The "epidemic"of myopia (short sight)

Can myopia be slowed down?

Myopia is increasing world-wide at an alarming rate. In Asia, the increase is believed to be 70–87% whilst in America and Europe it is between 20–50%.  Not only that, but children are becoming myopic much earlier in life.

 

This is a real problem because higher levels of  myopia is associated with increasing the risk factor for several eye problems including glaucoma, cataract, retinal detachment, and myopic maculopathy (like macular degeneration but at an earlier age) caused by the elongation of the eye in myopia which stretches the retina and makes it thin and liable to break and tear.

Even slightly short sighted people have a greater lifelong likelihood of eye disease than non-myopes . The higher the myopia, the higher the risk becomes. 

Myopes between -3.00 and -5.75D have 3-fold increase in the risk of retinal detachment compared to non-myopic children. For myopes over -6.00D the relative risk is nearly 22 times as great.

Fortunately, there are now several evidence-based approaches have been shown to potentially slow myopia progression. Non drug approaches include the use of dual focus contact lenses, varifocal spectacles lenses and Ortho-k contact lenses.  

Predictive calculators of myopia exist in the public domain  (www.myopiacare.org)  which can identify individuals ‘at risk’ of becoming myopic based on a number of predictive indices, including the history of parental myopia, sibling refractive error, ethnicity, age of onset of myopia and lifestyle parameters.

Strong evidence exists that spending time outdoors can protect against the onset of myopia and possibly reduce the final level of adult myopia.  When children spend more than two hours per day outdoors the risk of myopia is reduced, even when they have two myopic parents and continue to perform near work.

 

The total time spent outdoors appears to be the important factor. One researcher reported that that the incidence of new cases of myopia over one year was approximately halved, when the time spent outdoors was increased by an additional 80 minutes per day. The rate of progression of myopia in children who spent additional time outdoors was also significantly reduced. 

The ideal of 2 hours of sunlight a day may not be possible throughout all seasons, but a pragmatic approach to increase outdoor activity by as little as 40 minutes might significantly delay onset of myopia. It would seem that simple exposure to sunlight, potentially involving the production of Vitamin D offers some protective mechanism.

It was once thought that under-correcting myopia would slow its progression. However, many studies have now shown that under-correction actually speeds up progression.  It is therefore important to fully and accurately correct myopic children and to see them regularly.

However, it is thought that standard single focus spectacles can themselves promote myopic elongation of the eye.  Existing spectacle lens designs, such as large segment bifocals and progressive addition lenses designed to correct presbyopia (near focus problems of older people) have been shown to have a very small effect on myopia progression.

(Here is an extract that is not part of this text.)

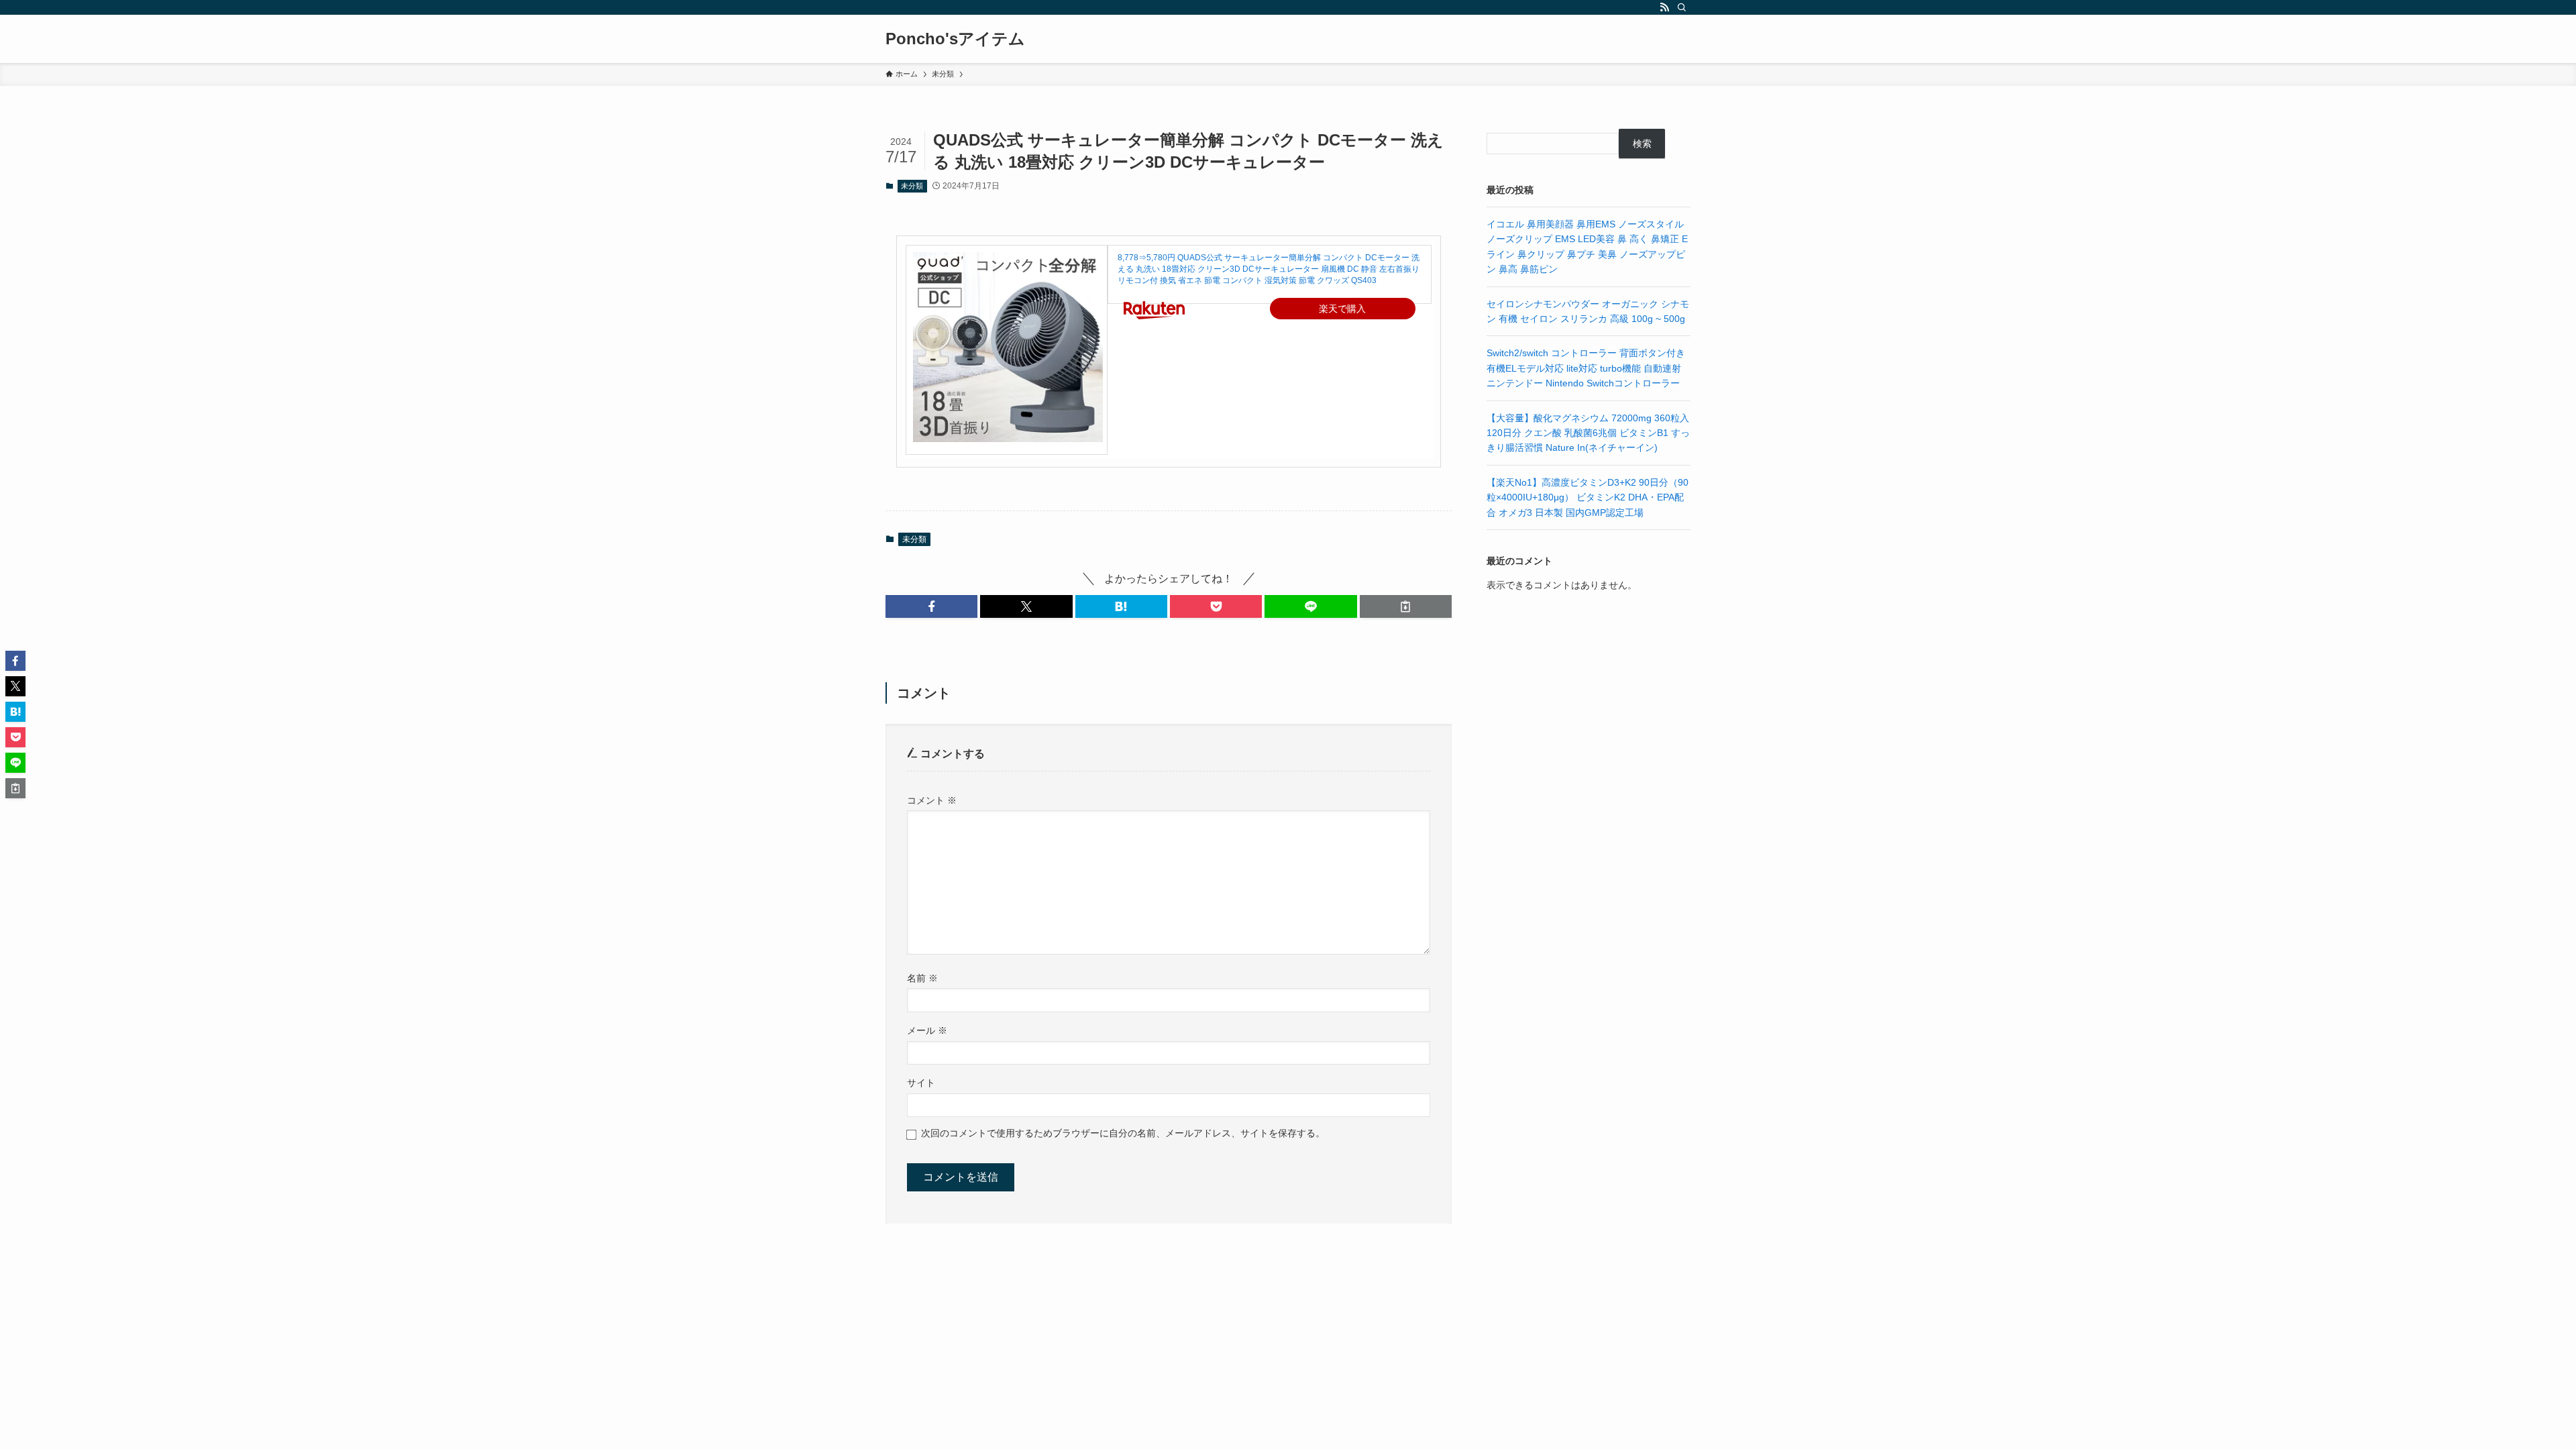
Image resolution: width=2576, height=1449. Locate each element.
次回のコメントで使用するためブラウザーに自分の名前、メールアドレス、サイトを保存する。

Research indicates that some existing soft multifocal contact lenses with a centre-distance portion, resulted in a 50% reduction in the progression of myopia. A study using a ‘dual focus’ daily disposable contact lens, not yet commercially available in the UK, has released very favourable interim results showing a better-than 50% reduction whist having good acceptance in terms of visual comfort and clarity.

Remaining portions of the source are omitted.